Koreri.com, Jayapura – Pengurus Komisi Penanggulangan AIDS (KPA) meminta penyidik Kejaksaan Tinggi (Kejati) Papua segera memanggil dokter Jhon Manangsang dan menetapkannya sebagai tersangka dalam kasus pembelian obat purtier placenta ilegal.
Anggota Divisi Hukum dan Advokasi KPA Papua, Yustina Haluk, mengatakan kasus pengedaran dan penjualan obat purtier placenta ilegal sudah dilaporkan ke Polda Papua namun belum ditindak lanjuti.
Dikatakan, penyidik Kejati Papua juga memanggil aktor intelektual dibalik pembelian obat puriter placenta ilegal menggunakan dana hibah KPA senilai 5 miliar rupiah tahun anggarn 2019.
“Dengan demikian kami berharap kepada Kejaksaan Tinggi Papua yang sedang memproses kasus dana hibah KPA dengan memanggil dokter Jhon Manangsang dapat segera menetapkan yang bersangkutan sebagai tersangka,” kata Yustina dalam keterangan persnya di Kota Jayapura, Kamis (29/7/2021).
Kepala Divisi Sekretariatan KPA Papua, Asri Gombo, mensinyalir ada aktor intelektual dibalik pembelian purtier placenta itu mengingat Ketua Harian KPA Papua tidak memilik basic dokter atau kesehatan.

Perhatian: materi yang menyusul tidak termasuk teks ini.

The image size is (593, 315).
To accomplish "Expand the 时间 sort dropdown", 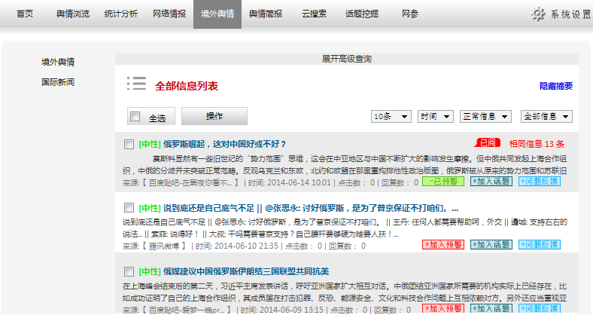I will point(435,117).
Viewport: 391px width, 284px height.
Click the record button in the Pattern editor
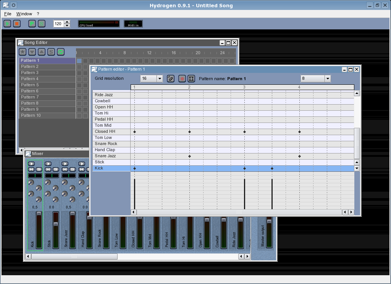click(182, 79)
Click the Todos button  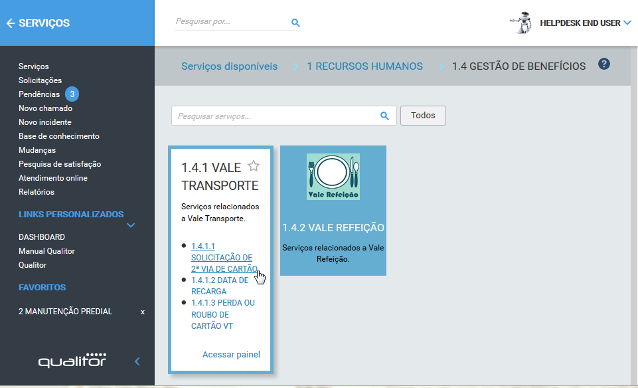(423, 116)
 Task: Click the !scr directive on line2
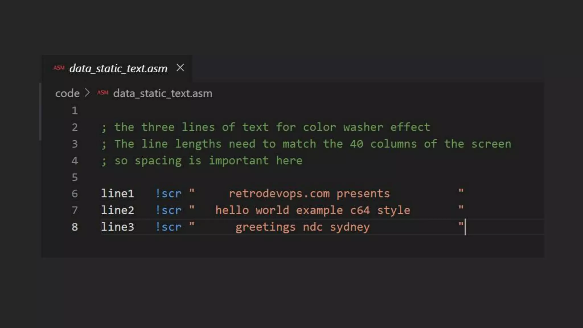(168, 210)
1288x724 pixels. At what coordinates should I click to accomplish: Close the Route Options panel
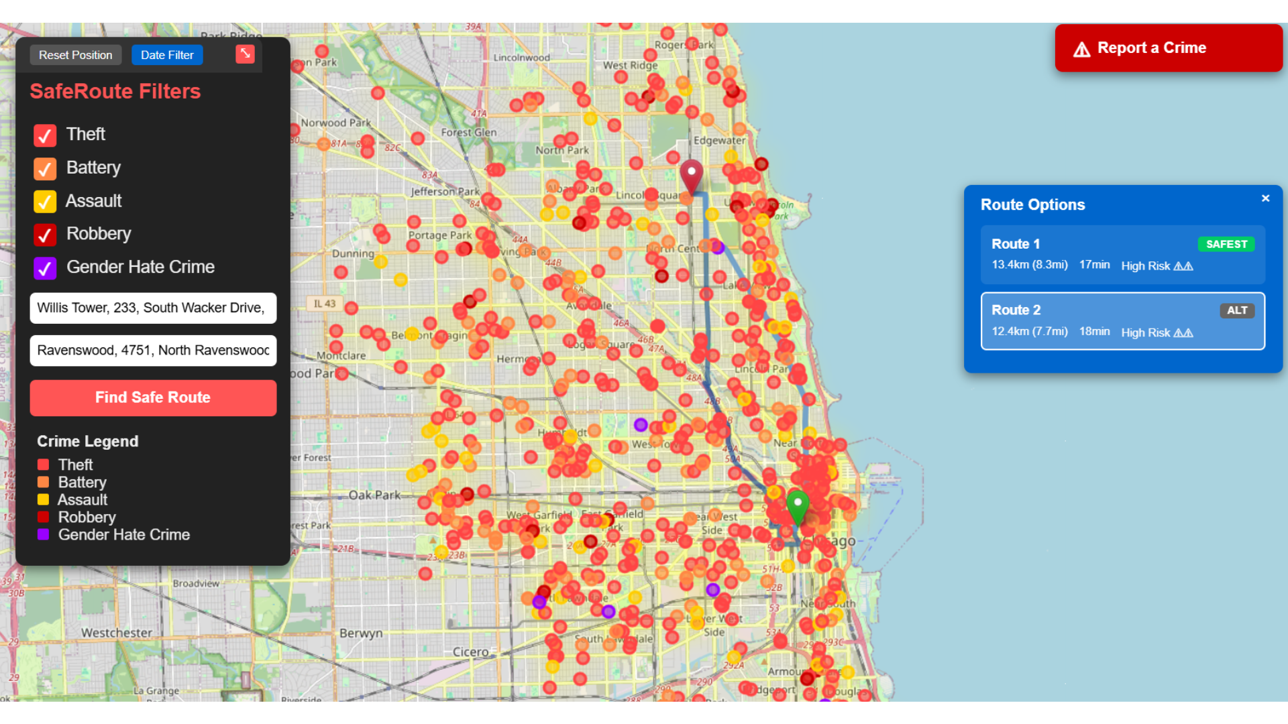1265,198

“Tapi aktor intelektual yang memboncengi atau mengambil manfaat dari keluguan Ketua Harian KPA Papua sehingga dana hibah KPA dimanfaatkan untuk bisnis MLM yang jual purtier placenta dari aktor intelektual ini,” bebernya.

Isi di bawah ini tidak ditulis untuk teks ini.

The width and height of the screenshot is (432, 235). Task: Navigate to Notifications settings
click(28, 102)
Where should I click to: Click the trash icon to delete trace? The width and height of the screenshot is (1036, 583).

Menurut Gombo, purtier placenta merupakan obat ilegal dari produk bisnis multilevel marketing yang dijual dokter Jhon Manangsang kepada Ketua Harian KPA Papua, Yan Matuan.

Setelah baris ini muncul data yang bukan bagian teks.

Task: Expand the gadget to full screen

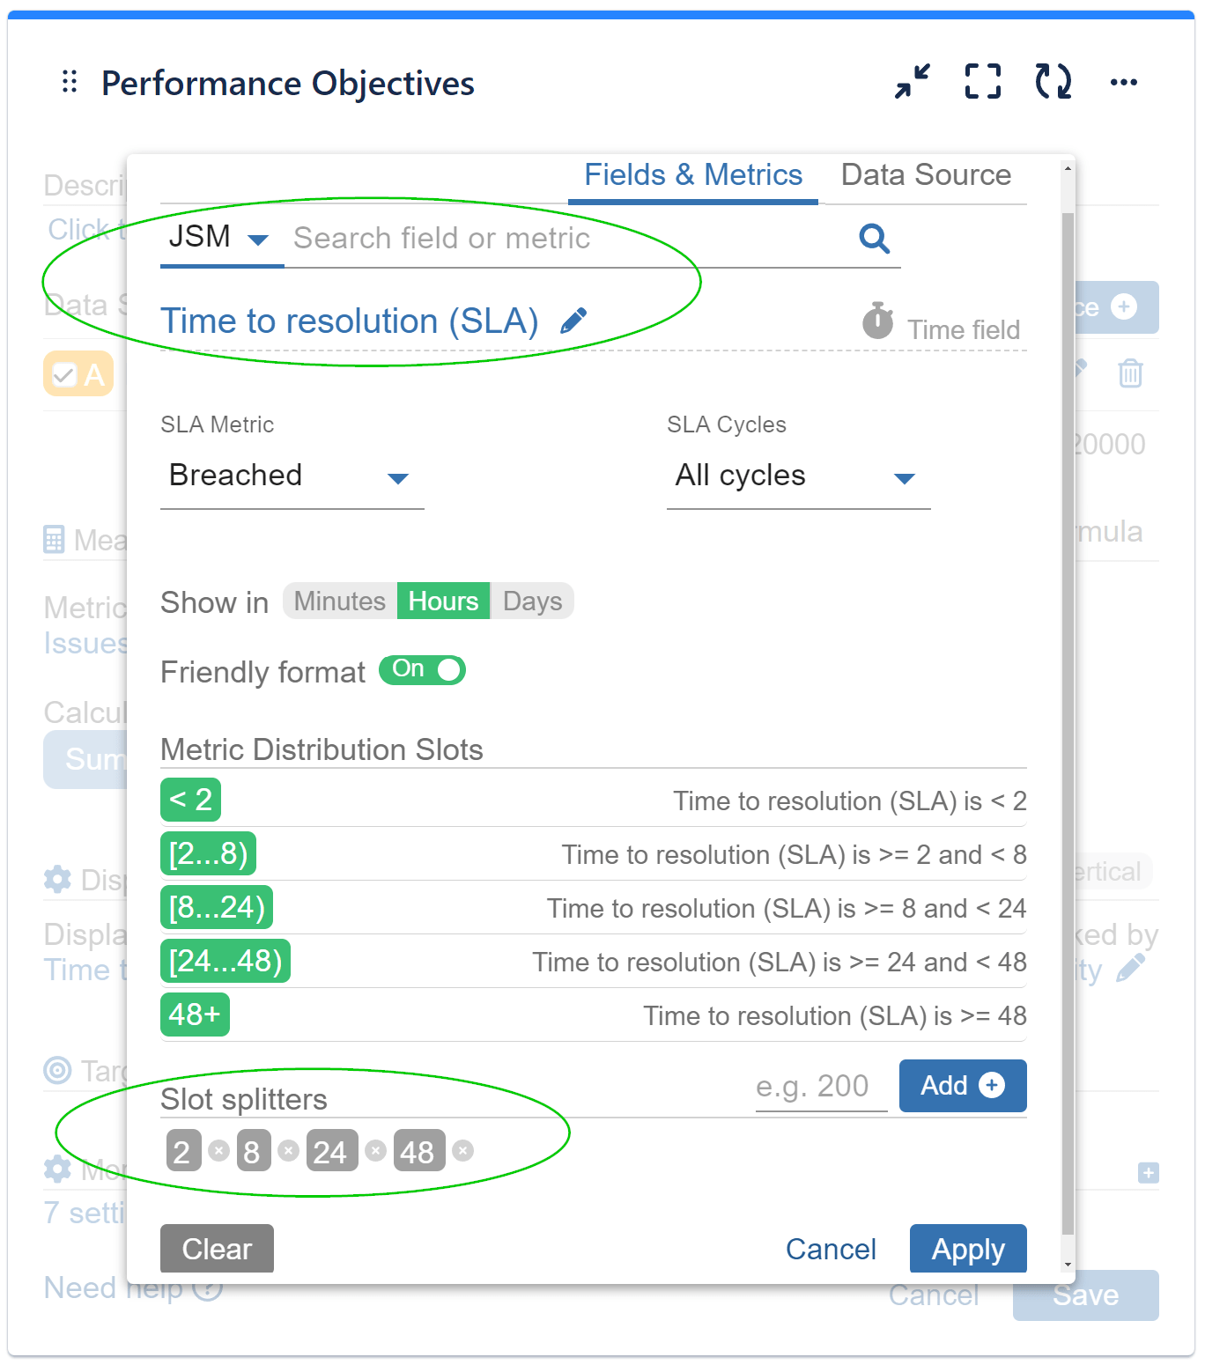Action: pyautogui.click(x=982, y=82)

“MLM ini bisnis penjaringan sehingga kami minta penyidik Kejati Papua harus panggil aktor dibalik pembelian obat ilegal untuk diperiksa bahkan harus ditetapkan tersangka karena ketua harian kami juga korban,” tegasnya.
Sementara itu, Ketua LSM Gempur Papua, Panji Agung Mangkunegoro, yang juga merupakan bagian dari pengurus KPA yang diberhentikan sepihak melihat ada kecenderungan perjalanan KPA tidak sesuai dengan program kerja yang sebenarnya.
“Kami tidak dilibatkan aktif bahkan kami sudah ke kantor selalu bersebrangan pemikiran dengan Ketua Harian KPA Provinsi Papua, Yan Matuan,” kata Panji dalam keterangan persnya.
Menurutnya, suplemen purtier placenta itu sebuah produk MLM yang bukan rekomendasi murni dari WHO untuk di konsumsi para ODHA. Hanya KPA Papua yang berani merekomendasi produk MLM ini dikonsumsi para ODHA.
“Akibat konsumsi purtier placenta sudah ada 6 orang korban meninggal dunia. Untuk itu saya minta Kajati Papua tolong bantu teman saya ketua harian KPA Papua, kaka Yan Matuan. Dia tidak mengerti kesehatan dan menjadi korban dari dokter Jhon Manangsang yang bukan merupakan bagian dari pengurus KPA Papua,” tegas Panji.
“Saya pastikan lagi, dokter jhon manangsang bukan dari pengurus KPA Papua sesuai SK Gubernur Papua yang ditandatangani Gubernur Lukas Enembe,” sambungnya.
Panji juga mengaku heran bagaimana yang bersangkutan bisa menjerumuskan Ketua Harian KPA Papua, Yan Matuan untuk membeli produk MLM senilai miliaran rupiah.
“Olehnya itu, saya minta Kejati Papua usut tuntas sampai dokter Jhon Manangsang ditetapkan tersangka dan harus masuk penjara guna mempertanggungjawabkan perbuatannya,” tegasnya.
LSM Gempur, cetus Panji, tetap akan mengawal kasus ini sampai tuntas.
“Kami bagian dari KPA tapi kami tarik diri karena tidak sepaham dengan konsep pembelian obat purtier placenta yang tidak ada dalam program kerja KPA Papua,” pungkasnya.